Eu, particularmente, sempre defendi a formação que tive na universidade federal pela solidez do ensino teórico. Não tínhamos bons laboratórios de foto ou bons estúdios de TV e Rádio, mas tínhamos pensamento. Aprender a mexer em botõezinhos se faz em poucas horas e o mercado se encarrega. Além do que a tecnologia está mudando muito rapidamente e é impossível que a universidade acompanhe esse ritmo. Agora, uma formação para a vida é que faz um bom entrevistador, alguém que entende a sociedade em sua complexidade e que saberá ir atrás das informações com competência. Isso sim faz um bom repórter! Quanto ao futuro do jornalismo, Wagner mostrou estar antenado às transformações operadas com as novas tecnologia da comunicação. Alinhado com o que comentei aqui em outro texto, quando falava de Wolton, o jornalista de ZH defendeu que a disseminação de espaços informativos, as redes sociais, as micromídias, tecnologias móveis, blogs, jornalismo colaborativo etc ao invés de levarem ao fim da profissão de jornalista estão a exigir cada vez mais competência desses profissionais, que teriam de se relegitimar na condição de mediadores através da competência (daí a importância daquela formação sólida comentada acima). Com relação ao futuro do jornal, foi taxativo - pouco importa em que veículo ou meio a informação será repassada. Seja no computador ou no celular, a apuração da notícia, que é a base do trabalho jornalístico, continuará sendo necessária. Surpreendeu sua avaliação de qual seria o meio do futuro - o rádio, pelo seu alcance, penetrabilidade, facilidade de acesso e relação custo-benefício. Mas, o rádio terá de se reciclar, assim como o jornal, que se tornará mais analítico.
2 comentários:
bom saber como foi. infelizmente não pude ir. estava fazendo um trabalho. valeu, abraço.

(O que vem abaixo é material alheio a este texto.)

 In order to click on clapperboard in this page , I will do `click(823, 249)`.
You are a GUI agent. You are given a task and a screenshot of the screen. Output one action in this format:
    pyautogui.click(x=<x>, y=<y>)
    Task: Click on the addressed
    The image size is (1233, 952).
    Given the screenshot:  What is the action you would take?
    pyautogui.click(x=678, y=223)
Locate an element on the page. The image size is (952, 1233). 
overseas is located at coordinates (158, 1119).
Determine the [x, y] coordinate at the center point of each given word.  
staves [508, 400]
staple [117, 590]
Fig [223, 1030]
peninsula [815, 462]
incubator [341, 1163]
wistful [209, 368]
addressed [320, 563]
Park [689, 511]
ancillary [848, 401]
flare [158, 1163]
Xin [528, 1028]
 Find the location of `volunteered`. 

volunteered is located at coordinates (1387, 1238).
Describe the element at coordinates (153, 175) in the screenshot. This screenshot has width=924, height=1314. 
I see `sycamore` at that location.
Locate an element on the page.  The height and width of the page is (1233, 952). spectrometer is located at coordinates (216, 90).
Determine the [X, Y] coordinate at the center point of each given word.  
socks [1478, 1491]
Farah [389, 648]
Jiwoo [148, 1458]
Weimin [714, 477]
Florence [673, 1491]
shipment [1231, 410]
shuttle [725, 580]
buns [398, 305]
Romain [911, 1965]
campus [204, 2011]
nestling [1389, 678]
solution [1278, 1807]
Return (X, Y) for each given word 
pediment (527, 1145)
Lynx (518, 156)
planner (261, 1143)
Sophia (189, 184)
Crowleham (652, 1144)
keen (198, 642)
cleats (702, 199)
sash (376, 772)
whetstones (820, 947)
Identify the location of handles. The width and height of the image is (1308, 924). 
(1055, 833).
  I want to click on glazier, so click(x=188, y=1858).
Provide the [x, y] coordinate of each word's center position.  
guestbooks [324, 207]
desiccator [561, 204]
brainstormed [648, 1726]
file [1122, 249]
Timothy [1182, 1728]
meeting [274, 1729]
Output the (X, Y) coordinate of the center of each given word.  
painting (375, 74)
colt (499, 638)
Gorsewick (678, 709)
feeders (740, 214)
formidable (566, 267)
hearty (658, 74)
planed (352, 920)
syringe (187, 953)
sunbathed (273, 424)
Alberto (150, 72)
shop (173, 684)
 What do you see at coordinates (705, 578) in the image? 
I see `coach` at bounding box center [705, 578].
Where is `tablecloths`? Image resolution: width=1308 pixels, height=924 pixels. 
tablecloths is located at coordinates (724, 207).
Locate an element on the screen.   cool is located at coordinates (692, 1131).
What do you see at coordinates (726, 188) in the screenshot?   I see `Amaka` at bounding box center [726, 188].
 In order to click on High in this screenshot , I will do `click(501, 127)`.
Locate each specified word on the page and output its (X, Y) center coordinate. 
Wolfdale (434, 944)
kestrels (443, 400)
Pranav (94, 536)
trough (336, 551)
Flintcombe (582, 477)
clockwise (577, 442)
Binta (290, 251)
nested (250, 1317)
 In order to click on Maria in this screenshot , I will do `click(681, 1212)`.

Ótimo texto, Luciana! Construir discursos sobre o real é uma definição interessante do fazer jornalístico. Antes eu acreditava que o jornalismo poderia ser uma função social, poderia atuar na transformação da sociedade. Mas agora eu não sei mais. Estou cética como o professor Rondom. Gostei da fala do Wagner, mas acho que ele deu algumas respostas bem evasivas a certas perguntas feitas pelos alunos. Algumas vezes senti um certo desdém no tratamento dele a alguns questionamentos. Ele não soube responder ao Rondom porque os grandes jornais dão sempre a mesma versão do fato, ou seja, não procuram outras fontes. ELe defendeu o jornalismo investigativo, mas disse que dar outras versões do fato compete a imprensa alternativa. Foi bem como o Rondom falou: na grande mídia não há muitas opções como se apregoa. Mas, foi válido. Também vou falar da visita dele em post que pretendo publicar na quinta-feira.